• _Problem requirements_: Your task is to retype the listing word for word.

• _Entries shown_:
- - - - -
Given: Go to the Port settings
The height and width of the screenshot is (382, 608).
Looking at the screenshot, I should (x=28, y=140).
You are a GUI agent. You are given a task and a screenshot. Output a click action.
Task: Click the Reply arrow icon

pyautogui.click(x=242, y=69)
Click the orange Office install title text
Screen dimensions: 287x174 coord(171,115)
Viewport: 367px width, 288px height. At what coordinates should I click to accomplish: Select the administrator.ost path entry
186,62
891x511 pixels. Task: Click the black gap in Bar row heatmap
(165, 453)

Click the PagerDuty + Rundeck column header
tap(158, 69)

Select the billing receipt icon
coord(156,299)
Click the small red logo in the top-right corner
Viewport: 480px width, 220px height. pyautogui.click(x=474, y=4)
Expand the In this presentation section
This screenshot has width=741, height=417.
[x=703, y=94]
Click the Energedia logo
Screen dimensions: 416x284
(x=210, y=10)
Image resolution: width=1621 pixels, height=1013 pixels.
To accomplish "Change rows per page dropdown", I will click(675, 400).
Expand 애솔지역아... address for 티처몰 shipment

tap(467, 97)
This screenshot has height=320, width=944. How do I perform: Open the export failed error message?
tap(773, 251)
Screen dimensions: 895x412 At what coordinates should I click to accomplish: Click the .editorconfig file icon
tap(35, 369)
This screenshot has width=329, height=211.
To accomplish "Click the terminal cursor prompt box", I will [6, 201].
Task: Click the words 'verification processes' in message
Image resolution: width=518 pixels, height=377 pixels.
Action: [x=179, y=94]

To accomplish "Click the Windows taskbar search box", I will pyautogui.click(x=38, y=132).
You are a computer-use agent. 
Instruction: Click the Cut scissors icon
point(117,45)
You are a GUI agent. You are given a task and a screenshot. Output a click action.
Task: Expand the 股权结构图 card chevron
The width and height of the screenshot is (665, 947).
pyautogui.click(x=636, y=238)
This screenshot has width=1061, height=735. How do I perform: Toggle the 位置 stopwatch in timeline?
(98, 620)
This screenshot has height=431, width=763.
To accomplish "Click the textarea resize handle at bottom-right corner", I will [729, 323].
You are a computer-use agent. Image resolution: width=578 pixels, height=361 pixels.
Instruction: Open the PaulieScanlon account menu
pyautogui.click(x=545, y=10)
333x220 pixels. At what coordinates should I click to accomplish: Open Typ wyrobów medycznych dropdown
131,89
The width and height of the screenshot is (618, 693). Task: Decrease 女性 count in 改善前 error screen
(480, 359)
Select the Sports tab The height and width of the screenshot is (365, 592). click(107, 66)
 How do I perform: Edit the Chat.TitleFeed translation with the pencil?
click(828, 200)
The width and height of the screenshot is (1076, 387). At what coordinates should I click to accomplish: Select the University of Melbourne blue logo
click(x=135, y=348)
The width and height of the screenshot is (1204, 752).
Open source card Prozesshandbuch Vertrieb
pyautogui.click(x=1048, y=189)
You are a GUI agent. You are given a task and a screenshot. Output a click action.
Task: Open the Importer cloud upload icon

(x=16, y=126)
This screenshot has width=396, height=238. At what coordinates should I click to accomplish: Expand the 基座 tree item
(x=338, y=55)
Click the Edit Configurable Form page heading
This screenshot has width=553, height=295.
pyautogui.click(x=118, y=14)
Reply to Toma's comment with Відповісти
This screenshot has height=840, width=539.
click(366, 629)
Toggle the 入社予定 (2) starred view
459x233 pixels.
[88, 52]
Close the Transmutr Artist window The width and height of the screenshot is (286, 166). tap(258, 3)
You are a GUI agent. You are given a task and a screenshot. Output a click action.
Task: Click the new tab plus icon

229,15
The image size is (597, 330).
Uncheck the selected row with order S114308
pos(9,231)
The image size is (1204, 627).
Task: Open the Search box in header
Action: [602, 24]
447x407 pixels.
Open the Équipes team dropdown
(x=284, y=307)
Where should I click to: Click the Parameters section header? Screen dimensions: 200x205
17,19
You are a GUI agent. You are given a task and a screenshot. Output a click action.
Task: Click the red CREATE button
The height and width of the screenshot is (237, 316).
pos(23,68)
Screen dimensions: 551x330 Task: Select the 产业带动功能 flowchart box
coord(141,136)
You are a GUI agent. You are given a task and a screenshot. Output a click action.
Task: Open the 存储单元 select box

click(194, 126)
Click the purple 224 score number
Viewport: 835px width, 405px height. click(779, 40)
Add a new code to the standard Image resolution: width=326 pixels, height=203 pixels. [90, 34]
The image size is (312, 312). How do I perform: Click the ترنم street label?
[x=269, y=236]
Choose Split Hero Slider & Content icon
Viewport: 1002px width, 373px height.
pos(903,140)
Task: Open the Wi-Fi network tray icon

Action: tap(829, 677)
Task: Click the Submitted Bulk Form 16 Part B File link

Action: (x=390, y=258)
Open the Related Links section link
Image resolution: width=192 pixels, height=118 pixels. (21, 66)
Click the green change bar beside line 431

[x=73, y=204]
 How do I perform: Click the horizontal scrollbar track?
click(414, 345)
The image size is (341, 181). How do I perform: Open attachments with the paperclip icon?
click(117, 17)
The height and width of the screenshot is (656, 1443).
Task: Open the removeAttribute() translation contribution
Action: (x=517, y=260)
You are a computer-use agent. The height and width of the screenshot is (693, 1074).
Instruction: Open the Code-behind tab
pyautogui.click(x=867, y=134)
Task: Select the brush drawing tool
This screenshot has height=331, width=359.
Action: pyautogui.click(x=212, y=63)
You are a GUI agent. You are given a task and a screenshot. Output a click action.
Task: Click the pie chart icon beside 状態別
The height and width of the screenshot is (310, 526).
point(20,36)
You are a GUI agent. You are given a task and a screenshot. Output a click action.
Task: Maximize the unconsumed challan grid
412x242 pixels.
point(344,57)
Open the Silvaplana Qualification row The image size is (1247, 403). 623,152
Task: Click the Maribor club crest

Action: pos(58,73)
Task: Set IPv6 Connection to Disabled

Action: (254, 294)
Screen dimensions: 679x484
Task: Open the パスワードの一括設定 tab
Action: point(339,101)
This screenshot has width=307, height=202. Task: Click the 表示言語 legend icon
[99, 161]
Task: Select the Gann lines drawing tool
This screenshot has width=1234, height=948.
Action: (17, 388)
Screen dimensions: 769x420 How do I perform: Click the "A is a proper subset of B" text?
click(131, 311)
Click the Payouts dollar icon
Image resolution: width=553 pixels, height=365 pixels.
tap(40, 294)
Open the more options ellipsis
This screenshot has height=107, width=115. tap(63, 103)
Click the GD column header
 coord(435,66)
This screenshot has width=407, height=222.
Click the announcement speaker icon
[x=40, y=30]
- - - - -
• _Answer space_:
Given: Go to the Port settings
The height and width of the screenshot is (382, 608).
Looking at the screenshot, I should (x=28, y=140).
You are a GUI agent. You are given a task and a screenshot. Output a click action.
Task: Click the Reply arrow icon

pyautogui.click(x=242, y=69)
Click the orange Office install title text
Screen dimensions: 287x174 coord(171,115)
Viewport: 367px width, 288px height. At what coordinates should I click to accomplish: Select the administrator.ost path entry
186,62
891x511 pixels. Task: Click the black gap in Bar row heatmap
(165, 453)

Click the PagerDuty + Rundeck column header
tap(158, 69)

Select the billing receipt icon
coord(156,299)
Click the small red logo in the top-right corner
Viewport: 480px width, 220px height. pyautogui.click(x=474, y=4)
Expand the In this presentation section
This screenshot has width=741, height=417.
[x=703, y=94]
Click the Energedia logo
Screen dimensions: 416x284
(x=210, y=10)
Image resolution: width=1621 pixels, height=1013 pixels.
To accomplish "Change rows per page dropdown", I will click(675, 400).
Expand 애솔지역아... address for 티처몰 shipment

tap(467, 97)
This screenshot has height=320, width=944. How do I perform: Open the export failed error message?
tap(773, 251)
Screen dimensions: 895x412 At what coordinates should I click to accomplish: Click the .editorconfig file icon
tap(35, 369)
This screenshot has width=329, height=211.
To accomplish "Click the terminal cursor prompt box", I will [6, 201].
Task: Click the words 'verification processes' in message
Image resolution: width=518 pixels, height=377 pixels.
Action: [x=179, y=94]

To accomplish "Click the Windows taskbar search box", I will pyautogui.click(x=38, y=132).
You are a computer-use agent. 
Instruction: Click the Cut scissors icon
point(117,45)
You are a GUI agent. You are given a task and a screenshot. Output a click action.
Task: Expand the 股权结构图 card chevron
The width and height of the screenshot is (665, 947).
pyautogui.click(x=636, y=238)
This screenshot has width=1061, height=735. How do I perform: Toggle the 位置 stopwatch in timeline?
(98, 620)
This screenshot has height=431, width=763.
To accomplish "Click the textarea resize handle at bottom-right corner", I will [729, 323].
You are a computer-use agent. Image resolution: width=578 pixels, height=361 pixels.
Instruction: Open the PaulieScanlon account menu
pyautogui.click(x=545, y=10)
333x220 pixels. At what coordinates should I click to accomplish: Open Typ wyrobów medycznych dropdown
131,89
The width and height of the screenshot is (618, 693). Task: Decrease 女性 count in 改善前 error screen
(480, 359)
Select the Sports tab The height and width of the screenshot is (365, 592). click(107, 66)
 How do I perform: Edit the Chat.TitleFeed translation with the pencil?
click(828, 200)
The width and height of the screenshot is (1076, 387). At what coordinates should I click to accomplish: Select the University of Melbourne blue logo
click(x=135, y=348)
The width and height of the screenshot is (1204, 752).
Open source card Prozesshandbuch Vertrieb
pyautogui.click(x=1048, y=189)
You are a GUI agent. You are given a task and a screenshot. Output a click action.
Task: Open the Importer cloud upload icon

(x=16, y=126)
This screenshot has width=396, height=238. At what coordinates should I click to accomplish: Expand the 基座 tree item
(x=338, y=55)
Click the Edit Configurable Form page heading
This screenshot has width=553, height=295.
pyautogui.click(x=118, y=14)
Reply to Toma's comment with Відповісти
This screenshot has height=840, width=539.
click(366, 629)
Toggle the 入社予定 (2) starred view
459x233 pixels.
[88, 52]
Close the Transmutr Artist window The width and height of the screenshot is (286, 166). tap(258, 3)
You are a GUI agent. You are given a task and a screenshot. Output a click action.
Task: Click the new tab plus icon

229,15
The image size is (597, 330).
Uncheck the selected row with order S114308
pos(9,231)
The image size is (1204, 627).
Task: Open the Search box in header
Action: [602, 24]
447x407 pixels.
Open the Équipes team dropdown
(x=284, y=307)
Where should I click to: Click the Parameters section header? Screen dimensions: 200x205
17,19
You are a GUI agent. You are given a task and a screenshot. Output a click action.
Task: Click the red CREATE button
The height and width of the screenshot is (237, 316).
pos(23,68)
Screen dimensions: 551x330 Task: Select the 产业带动功能 flowchart box
coord(141,136)
You are a GUI agent. You are given a task and a screenshot. Output a click action.
Task: Open the 存储单元 select box

click(194, 126)
Click the purple 224 score number
Viewport: 835px width, 405px height. click(779, 40)
Add a new code to the standard Image resolution: width=326 pixels, height=203 pixels. [90, 34]
The image size is (312, 312). How do I perform: Click the ترنم street label?
[x=269, y=236]
Choose Split Hero Slider & Content icon
Viewport: 1002px width, 373px height.
pos(903,140)
Task: Open the Wi-Fi network tray icon

Action: tap(829, 677)
Task: Click the Submitted Bulk Form 16 Part B File link

Action: (x=390, y=258)
Open the Related Links section link
Image resolution: width=192 pixels, height=118 pixels. (21, 66)
Click the green change bar beside line 431

[x=73, y=204]
 How do I perform: Click the horizontal scrollbar track?
click(414, 345)
The image size is (341, 181). How do I perform: Open attachments with the paperclip icon?
click(117, 17)
The height and width of the screenshot is (656, 1443).
Task: Open the removeAttribute() translation contribution
Action: (x=517, y=260)
You are a computer-use agent. The height and width of the screenshot is (693, 1074).
Instruction: Open the Code-behind tab
pyautogui.click(x=867, y=134)
Task: Select the brush drawing tool
This screenshot has height=331, width=359.
Action: pyautogui.click(x=212, y=63)
You are a GUI agent. You are given a task and a screenshot. Output a click action.
Task: Click the pie chart icon beside 状態別
The height and width of the screenshot is (310, 526).
point(20,36)
You are a GUI agent. You are given a task and a screenshot. Output a click action.
Task: Maximize the unconsumed challan grid
412x242 pixels.
point(344,57)
Open the Silvaplana Qualification row The image size is (1247, 403). 623,152
Task: Click the Maribor club crest

Action: pos(58,73)
Task: Set IPv6 Connection to Disabled

Action: (254, 294)
Screen dimensions: 679x484
Task: Open the パスワードの一括設定 tab
Action: point(339,101)
This screenshot has width=307, height=202. Task: Click the 表示言語 legend icon
[99, 161]
Task: Select the Gann lines drawing tool
This screenshot has width=1234, height=948.
Action: (17, 388)
Screen dimensions: 769x420 How do I perform: Click the "A is a proper subset of B" text?
click(131, 311)
Click the Payouts dollar icon
Image resolution: width=553 pixels, height=365 pixels.
tap(40, 294)
Open the more options ellipsis
This screenshot has height=107, width=115. tap(63, 103)
Click the GD column header
 coord(435,66)
This screenshot has width=407, height=222.
Click the announcement speaker icon
[x=40, y=30]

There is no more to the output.